You can only multiply two matrices if the number of columns in the first matrix matches the number of rows in the second matrix.
The resulting matrix will have dimensions equal to the number of rows of the first matrix and the number of columns of the second matrix.

For example, if you have a matrix A that is 2 × 3 (2 rows and 3 columns) and a matrix B that is 3 × 2 (3 rows and 2 columns), you can multiply them. Result here will be a 2 × 2 matrix.

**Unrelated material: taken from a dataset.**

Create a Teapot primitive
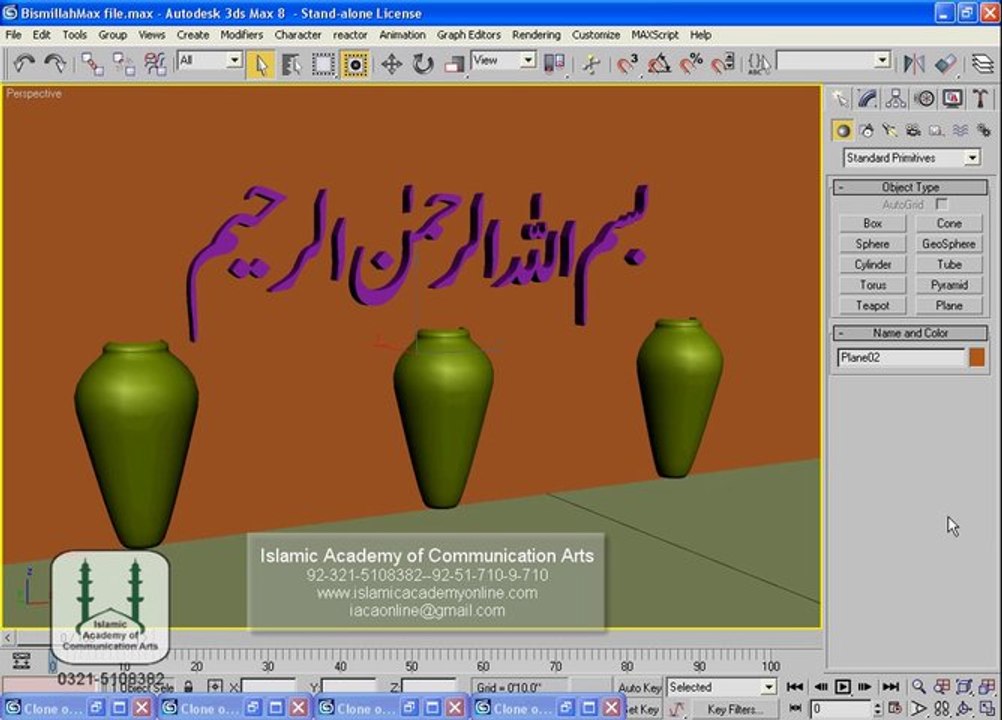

To find each element in the resulting matrix, follow these steps:

Take a row from the first matrix.
Take a column from the second matrix.
Multiply corresponding elements from the row and column together and then add those products.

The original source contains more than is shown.